• WHAT IS EXPECTED:
Please format every line of the records below as a Markdown table with the columns "No." and "Line", giving each row a number and leaving out blank lines.

• MATERIAL FOR THIS EXERCISE:
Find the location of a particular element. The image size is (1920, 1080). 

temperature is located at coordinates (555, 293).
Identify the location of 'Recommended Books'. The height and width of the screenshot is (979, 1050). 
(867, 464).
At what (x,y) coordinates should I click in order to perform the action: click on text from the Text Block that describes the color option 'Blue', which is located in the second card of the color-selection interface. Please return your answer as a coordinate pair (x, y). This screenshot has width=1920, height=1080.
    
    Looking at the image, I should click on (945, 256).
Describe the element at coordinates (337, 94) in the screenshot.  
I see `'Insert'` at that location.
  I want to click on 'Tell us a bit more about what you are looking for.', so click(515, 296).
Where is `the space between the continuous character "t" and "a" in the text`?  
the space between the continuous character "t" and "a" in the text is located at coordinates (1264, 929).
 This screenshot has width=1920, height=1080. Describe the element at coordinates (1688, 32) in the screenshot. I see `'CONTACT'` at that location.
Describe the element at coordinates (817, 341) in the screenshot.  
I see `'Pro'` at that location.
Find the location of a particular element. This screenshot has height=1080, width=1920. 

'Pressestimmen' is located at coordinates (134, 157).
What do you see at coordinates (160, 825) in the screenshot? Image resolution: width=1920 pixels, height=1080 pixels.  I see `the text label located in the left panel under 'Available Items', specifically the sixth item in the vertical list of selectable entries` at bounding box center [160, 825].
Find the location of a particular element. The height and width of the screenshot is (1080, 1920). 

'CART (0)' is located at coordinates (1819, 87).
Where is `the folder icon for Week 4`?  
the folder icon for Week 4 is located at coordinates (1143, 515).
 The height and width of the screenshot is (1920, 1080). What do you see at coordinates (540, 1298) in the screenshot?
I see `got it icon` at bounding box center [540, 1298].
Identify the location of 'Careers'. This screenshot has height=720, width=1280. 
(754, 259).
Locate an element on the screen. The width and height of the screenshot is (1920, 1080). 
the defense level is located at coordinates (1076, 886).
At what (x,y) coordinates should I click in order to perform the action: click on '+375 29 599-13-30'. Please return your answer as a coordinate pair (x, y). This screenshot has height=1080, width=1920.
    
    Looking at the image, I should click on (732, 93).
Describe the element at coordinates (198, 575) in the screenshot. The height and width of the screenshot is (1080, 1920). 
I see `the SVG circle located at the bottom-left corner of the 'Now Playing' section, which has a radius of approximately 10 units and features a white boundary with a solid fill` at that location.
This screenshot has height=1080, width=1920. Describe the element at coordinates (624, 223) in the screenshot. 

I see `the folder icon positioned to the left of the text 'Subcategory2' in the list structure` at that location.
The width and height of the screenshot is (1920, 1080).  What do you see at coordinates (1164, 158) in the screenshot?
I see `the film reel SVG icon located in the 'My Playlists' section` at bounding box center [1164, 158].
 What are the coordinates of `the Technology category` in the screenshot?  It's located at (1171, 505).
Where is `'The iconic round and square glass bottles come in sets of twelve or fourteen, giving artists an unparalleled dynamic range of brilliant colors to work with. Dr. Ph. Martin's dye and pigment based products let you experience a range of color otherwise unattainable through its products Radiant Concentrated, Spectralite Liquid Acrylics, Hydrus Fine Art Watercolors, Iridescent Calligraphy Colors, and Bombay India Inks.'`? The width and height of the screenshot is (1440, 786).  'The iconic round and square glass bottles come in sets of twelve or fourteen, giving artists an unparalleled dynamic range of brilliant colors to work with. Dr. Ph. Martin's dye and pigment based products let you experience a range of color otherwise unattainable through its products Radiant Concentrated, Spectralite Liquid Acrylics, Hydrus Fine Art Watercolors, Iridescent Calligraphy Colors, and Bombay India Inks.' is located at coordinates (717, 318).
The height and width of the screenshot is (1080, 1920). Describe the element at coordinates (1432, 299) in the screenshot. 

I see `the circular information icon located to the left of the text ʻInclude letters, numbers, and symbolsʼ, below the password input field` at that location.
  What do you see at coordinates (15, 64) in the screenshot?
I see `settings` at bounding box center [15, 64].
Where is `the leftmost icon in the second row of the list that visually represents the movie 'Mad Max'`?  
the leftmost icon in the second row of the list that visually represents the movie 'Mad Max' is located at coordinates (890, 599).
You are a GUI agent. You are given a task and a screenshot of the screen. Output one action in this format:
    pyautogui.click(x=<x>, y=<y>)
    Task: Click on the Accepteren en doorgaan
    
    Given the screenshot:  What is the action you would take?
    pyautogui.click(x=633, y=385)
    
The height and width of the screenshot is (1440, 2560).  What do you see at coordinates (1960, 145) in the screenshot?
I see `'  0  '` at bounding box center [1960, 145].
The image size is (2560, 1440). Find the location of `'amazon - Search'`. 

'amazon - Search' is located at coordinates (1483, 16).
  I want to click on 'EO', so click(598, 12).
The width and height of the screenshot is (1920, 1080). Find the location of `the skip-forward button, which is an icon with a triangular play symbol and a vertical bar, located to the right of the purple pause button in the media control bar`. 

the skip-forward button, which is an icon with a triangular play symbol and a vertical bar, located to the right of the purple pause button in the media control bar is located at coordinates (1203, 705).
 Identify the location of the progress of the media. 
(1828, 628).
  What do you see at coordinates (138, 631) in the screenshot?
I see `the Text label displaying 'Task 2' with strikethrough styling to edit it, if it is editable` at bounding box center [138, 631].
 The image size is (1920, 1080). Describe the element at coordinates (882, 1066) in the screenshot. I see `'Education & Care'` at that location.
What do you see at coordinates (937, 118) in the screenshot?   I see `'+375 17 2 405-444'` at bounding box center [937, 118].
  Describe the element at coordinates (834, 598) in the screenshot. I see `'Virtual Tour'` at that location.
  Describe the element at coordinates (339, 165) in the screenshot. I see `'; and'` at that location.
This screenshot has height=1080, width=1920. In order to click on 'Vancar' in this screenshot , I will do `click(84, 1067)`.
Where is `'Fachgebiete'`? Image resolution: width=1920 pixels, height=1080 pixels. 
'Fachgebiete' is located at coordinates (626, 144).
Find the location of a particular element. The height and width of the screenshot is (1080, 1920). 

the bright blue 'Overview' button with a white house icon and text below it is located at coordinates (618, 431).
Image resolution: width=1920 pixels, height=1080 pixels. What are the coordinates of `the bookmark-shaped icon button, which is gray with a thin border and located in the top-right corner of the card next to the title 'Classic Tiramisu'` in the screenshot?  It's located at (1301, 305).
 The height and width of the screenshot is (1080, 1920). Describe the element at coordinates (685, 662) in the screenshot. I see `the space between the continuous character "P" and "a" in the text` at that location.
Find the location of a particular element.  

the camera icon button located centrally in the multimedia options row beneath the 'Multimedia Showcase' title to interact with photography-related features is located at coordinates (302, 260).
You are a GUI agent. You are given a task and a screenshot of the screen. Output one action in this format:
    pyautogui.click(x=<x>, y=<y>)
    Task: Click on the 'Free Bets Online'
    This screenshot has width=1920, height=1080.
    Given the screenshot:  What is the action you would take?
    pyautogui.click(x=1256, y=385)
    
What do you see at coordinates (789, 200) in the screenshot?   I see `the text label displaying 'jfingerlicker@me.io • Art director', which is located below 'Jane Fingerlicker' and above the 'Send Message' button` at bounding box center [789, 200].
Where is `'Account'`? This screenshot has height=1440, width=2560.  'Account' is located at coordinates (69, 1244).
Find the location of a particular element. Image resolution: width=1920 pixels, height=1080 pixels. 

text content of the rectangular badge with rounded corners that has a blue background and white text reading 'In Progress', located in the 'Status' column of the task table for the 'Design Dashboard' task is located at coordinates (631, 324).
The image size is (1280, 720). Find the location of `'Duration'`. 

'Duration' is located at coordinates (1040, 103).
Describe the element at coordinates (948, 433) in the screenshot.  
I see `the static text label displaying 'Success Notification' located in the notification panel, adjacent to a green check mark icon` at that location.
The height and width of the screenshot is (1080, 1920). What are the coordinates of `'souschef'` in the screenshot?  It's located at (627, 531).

• SOLUTION TO THIS PROBLEM:
| No. | Line |
|---|---|
| 1 | Find the location of a particular element. The image size is (1920, 1080).  |
| 2 | temperature is located at coordinates (555, 293). |
| 3 | Identify the location of 'Recommended Books'. The height and width of the screenshot is (979, 1050).  |
| 4 | (867, 464). |
| 5 | At what (x,y) coordinates should I click in order to perform the action: click on text from the Text Block that describes the color option 'Blue', which is located in the second card of the color-selection interface. Please return your answer as a coordinate pair (x, y). This screenshot has width=1920, height=1080. |
| 6 |     Looking at the image, I should click on (945, 256). |
| 7 | Describe the element at coordinates (337, 94) in the screenshot.   |
| 8 | I see `'Insert'` at that location. |
| 9 |   I want to click on 'Tell us a bit more about what you are looking for.', so click(515, 296). |
| 10 | Where is `the space between the continuous character "t" and "a" in the text`?   |
| 11 | the space between the continuous character "t" and "a" in the text is located at coordinates (1264, 929). |
| 12 |  This screenshot has width=1920, height=1080. Describe the element at coordinates (1688, 32) in the screenshot. I see `'CONTACT'` at that location. |
| 13 | Describe the element at coordinates (817, 341) in the screenshot.   |
| 14 | I see `'Pro'` at that location. |
| 15 | Find the location of a particular element. This screenshot has height=1080, width=1920.  |
| 16 | 'Pressestimmen' is located at coordinates (134, 157). |
| 17 | What do you see at coordinates (160, 825) in the screenshot? Image resolution: width=1920 pixels, height=1080 pixels.  I see `the text label located in the left panel under 'Available Items', specifically the sixth item in the vertical list of selectable entries` at bounding box center [160, 825]. |
| 18 | Find the location of a particular element. The height and width of the screenshot is (1080, 1920).  |
| 19 | 'CART (0)' is located at coordinates (1819, 87). |
| 20 | Where is `the folder icon for Week 4`?   |
| 21 | the folder icon for Week 4 is located at coordinates (1143, 515). |
| 22 |  The height and width of the screenshot is (1920, 1080). What do you see at coordinates (540, 1298) in the screenshot? |
| 23 | I see `got it icon` at bounding box center [540, 1298]. |
| 24 | Identify the location of 'Careers'. This screenshot has height=720, width=1280.  |
| 25 | (754, 259). |
| 26 | Locate an element on the screen. The width and height of the screenshot is (1920, 1080).  |
| 27 | the defense level is located at coordinates (1076, 886). |
| 28 | At what (x,y) coordinates should I click in order to perform the action: click on '+375 29 599-13-30'. Please return your answer as a coordinate pair (x, y). This screenshot has height=1080, width=1920. |
| 29 |     Looking at the image, I should click on (732, 93). |
| 30 | Describe the element at coordinates (198, 575) in the screenshot. The height and width of the screenshot is (1080, 1920).  |
| 31 | I see `the SVG circle located at the bottom-left corner of the 'Now Playing' section, which has a radius of approximately 10 units and features a white boundary with a solid fill` at that location. |
| 32 | This screenshot has height=1080, width=1920. Describe the element at coordinates (624, 223) in the screenshot.  |
| 33 | I see `the folder icon positioned to the left of the text 'Subcategory2' in the list structure` at that location. |
| 34 | The width and height of the screenshot is (1920, 1080).  What do you see at coordinates (1164, 158) in the screenshot? |
| 35 | I see `the film reel SVG icon located in the 'My Playlists' section` at bounding box center [1164, 158]. |
| 36 |  What are the coordinates of `the Technology category` in the screenshot?  It's located at (1171, 505). |
| 37 | Where is `'The iconic round and square glass bottles come in sets of twelve or fourteen, giving artists an unparalleled dynamic range of brilliant colors to work with. Dr. Ph. Martin's dye and pigment based products let you experience a range of color otherwise unattainable through its products Radiant Concentrated, Spectralite Liquid Acrylics, Hydrus Fine Art Watercolors, Iridescent Calligraphy Colors, and Bombay India Inks.'`? The width and height of the screenshot is (1440, 786).  'The iconic round and square glass bottles come in sets of twelve or fourteen, giving artists an unparalleled dynamic range of brilliant colors to work with. Dr. Ph. Martin's dye and pigment based products let you experience a range of color otherwise unattainable through its products Radiant Concentrated, Spectralite Liquid Acrylics, Hydrus Fine Art Watercolors, Iridescent Calligraphy Colors, and Bombay India Inks.' is located at coordinates (717, 318). |
| 38 | The height and width of the screenshot is (1080, 1920). Describe the element at coordinates (1432, 299) in the screenshot.  |
| 39 | I see `the circular information icon located to the left of the text ʻInclude letters, numbers, and symbolsʼ, below the password input field` at that location. |
| 40 |   What do you see at coordinates (15, 64) in the screenshot? |
| 41 | I see `settings` at bounding box center [15, 64]. |
| 42 | Where is `the leftmost icon in the second row of the list that visually represents the movie 'Mad Max'`?   |
| 43 | the leftmost icon in the second row of the list that visually represents the movie 'Mad Max' is located at coordinates (890, 599). |
| 44 | You are a GUI agent. You are given a task and a screenshot of the screen. Output one action in this format: |
| 45 |     pyautogui.click(x=<x>, y=<y>) |
| 46 |     Task: Click on the Accepteren en doorgaan |
| 47 |     Given the screenshot:  What is the action you would take? |
| 48 |     pyautogui.click(x=633, y=385) |
| 49 | The height and width of the screenshot is (1440, 2560).  What do you see at coordinates (1960, 145) in the screenshot? |
| 50 | I see `'  0  '` at bounding box center [1960, 145]. |
| 51 | The image size is (2560, 1440). Find the location of `'amazon - Search'`.  |
| 52 | 'amazon - Search' is located at coordinates (1483, 16). |
| 53 |   I want to click on 'EO', so click(598, 12). |
| 54 | The width and height of the screenshot is (1920, 1080). Find the location of `the skip-forward button, which is an icon with a triangular play symbol and a vertical bar, located to the right of the purple pause button in the media control bar`.  |
| 55 | the skip-forward button, which is an icon with a triangular play symbol and a vertical bar, located to the right of the purple pause button in the media control bar is located at coordinates (1203, 705). |
| 56 |  Identify the location of the progress of the media.  |
| 57 | (1828, 628). |
| 58 |   What do you see at coordinates (138, 631) in the screenshot? |
| 59 | I see `the Text label displaying 'Task 2' with strikethrough styling to edit it, if it is editable` at bounding box center [138, 631]. |
| 60 |  The image size is (1920, 1080). Describe the element at coordinates (882, 1066) in the screenshot. I see `'Education & Care'` at that location. |
| 61 | What do you see at coordinates (937, 118) in the screenshot?   I see `'+375 17 2 405-444'` at bounding box center [937, 118]. |
| 62 |   Describe the element at coordinates (834, 598) in the screenshot. I see `'Virtual Tour'` at that location. |
| 63 |   Describe the element at coordinates (339, 165) in the screenshot. I see `'; and'` at that location. |
| 64 | This screenshot has height=1080, width=1920. In order to click on 'Vancar' in this screenshot , I will do `click(84, 1067)`. |
| 65 | Where is `'Fachgebiete'`? Image resolution: width=1920 pixels, height=1080 pixels.  |
| 66 | 'Fachgebiete' is located at coordinates (626, 144). |
| 67 | Find the location of a particular element. The height and width of the screenshot is (1080, 1920).  |
| 68 | the bright blue 'Overview' button with a white house icon and text below it is located at coordinates (618, 431). |
| 69 | Image resolution: width=1920 pixels, height=1080 pixels. What are the coordinates of `the bookmark-shaped icon button, which is gray with a thin border and located in the top-right corner of the card next to the title 'Classic Tiramisu'` in the screenshot?  It's located at (1301, 305). |
| 70 |  The height and width of the screenshot is (1080, 1920). Describe the element at coordinates (685, 662) in the screenshot. I see `the space between the continuous character "P" and "a" in the text` at that location. |
| 71 | Find the location of a particular element.   |
| 72 | the camera icon button located centrally in the multimedia options row beneath the 'Multimedia Showcase' title to interact with photography-related features is located at coordinates (302, 260). |
| 73 | You are a GUI agent. You are given a task and a screenshot of the screen. Output one action in this format: |
| 74 |     pyautogui.click(x=<x>, y=<y>) |
| 75 |     Task: Click on the 'Free Bets Online' |
| 76 |     This screenshot has width=1920, height=1080. |
| 77 |     Given the screenshot:  What is the action you would take? |
| 78 |     pyautogui.click(x=1256, y=385) |
| 79 | What do you see at coordinates (789, 200) in the screenshot?   I see `the text label displaying 'jfingerlicker@me.io • Art director', which is located below 'Jane Fingerlicker' and above the 'Send Message' button` at bounding box center [789, 200]. |
| 80 | Where is `'Account'`? This screenshot has height=1440, width=2560.  'Account' is located at coordinates (69, 1244). |
| 81 | Find the location of a particular element. Image resolution: width=1920 pixels, height=1080 pixels.  |
| 82 | text content of the rectangular badge with rounded corners that has a blue background and white text reading 'In Progress', located in the 'Status' column of the task table for the 'Design Dashboard' task is located at coordinates (631, 324). |
| 83 | The image size is (1280, 720). Find the location of `'Duration'`.  |
| 84 | 'Duration' is located at coordinates (1040, 103). |
| 85 | Describe the element at coordinates (948, 433) in the screenshot.   |
| 86 | I see `the static text label displaying 'Success Notification' located in the notification panel, adjacent to a green check mark icon` at that location. |
| 87 | The height and width of the screenshot is (1080, 1920). What are the coordinates of `'souschef'` in the screenshot?  It's located at (627, 531). |